3. Using sed. 2 sed commands are used here.
$ echo welcome | sed 's/./&\n/g' | tac | sed -e :a -e 'N;s/\n//g;ta'
emoclew
   To understand this command properly, break it up at every pipe and observe  the output. The first sed reads a character(.) and appends a newline(\n) character behind every matched character(&). tac command reverses the contents of a file or the standard input. The second sed command now joins all the lines together.

Note: The tac command is not present in all the Unix flavors.
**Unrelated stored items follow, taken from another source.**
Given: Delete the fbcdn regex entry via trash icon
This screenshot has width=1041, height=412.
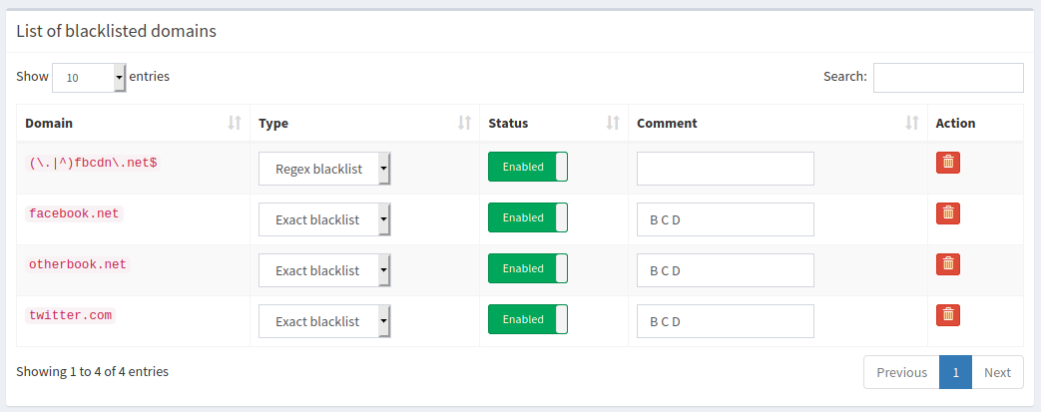Looking at the screenshot, I should (x=947, y=163).
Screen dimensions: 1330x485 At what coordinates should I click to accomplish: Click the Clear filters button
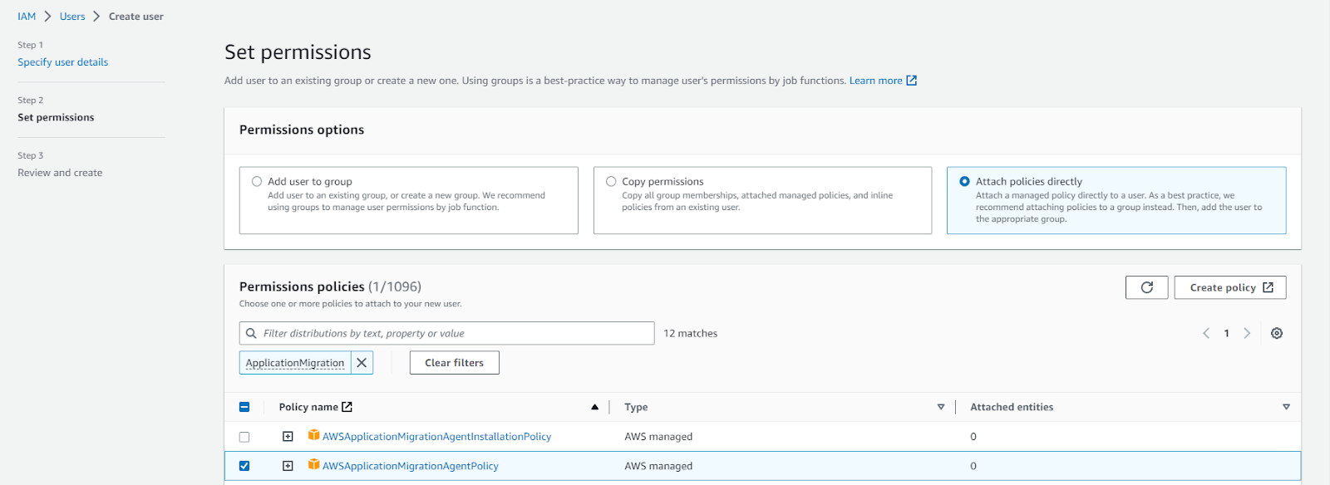tap(454, 363)
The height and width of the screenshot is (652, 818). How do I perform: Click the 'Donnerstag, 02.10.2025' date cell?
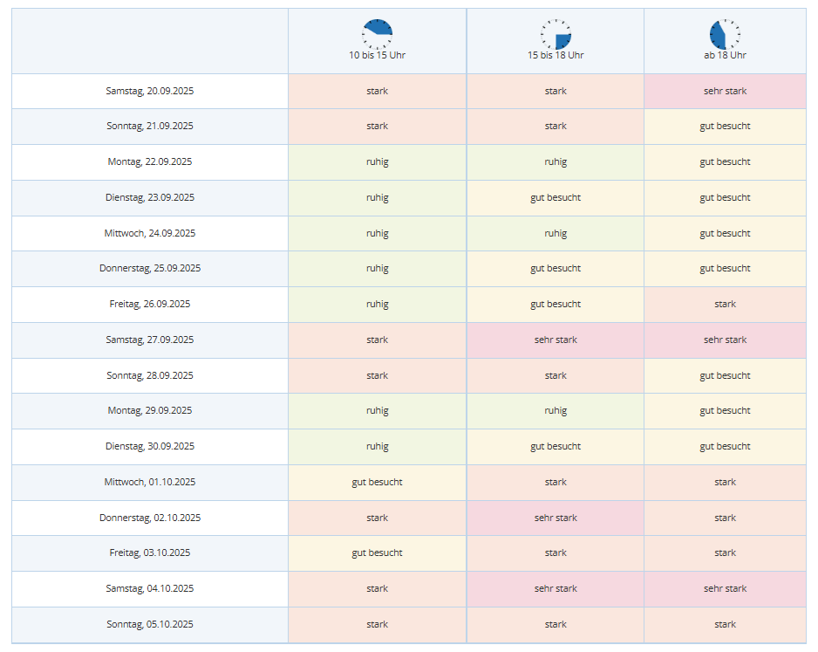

4. Perl solution using the inbuilt perl function reverse.
$ echo welcome | perl -ne 'chomp;print scalar reverse;'
emoclew
  reverse function reverses all the elements present in a list. In scalar context as used here, it reverses a string as well. The chomp command is used to remove the newline character in the string.

5. The traditional way of using a shell script:
#!/bin/bash
x="welcome"
len=`echo ${#x}`
while [ $len -ne 0 ]
do
        y=$y`echo $x | cut -c $len`
        ((len--))
done
echo $y
    This script is self explanatory if you know shell scripting. The length of the string is saved in variable len. A while loop is run on the variable len until it becomes zero. Using the cut command, the character  pointed by the position len is appended to the result, and the len variable is decremented. At the end of the loop, the variable y contains the reversed string.

  Note:If you do not have bash shell and if your ksh is older version, just replace the ((len--) with "let len=len-1".  ((len--) syntax works well in the latest ksh version(ksh93).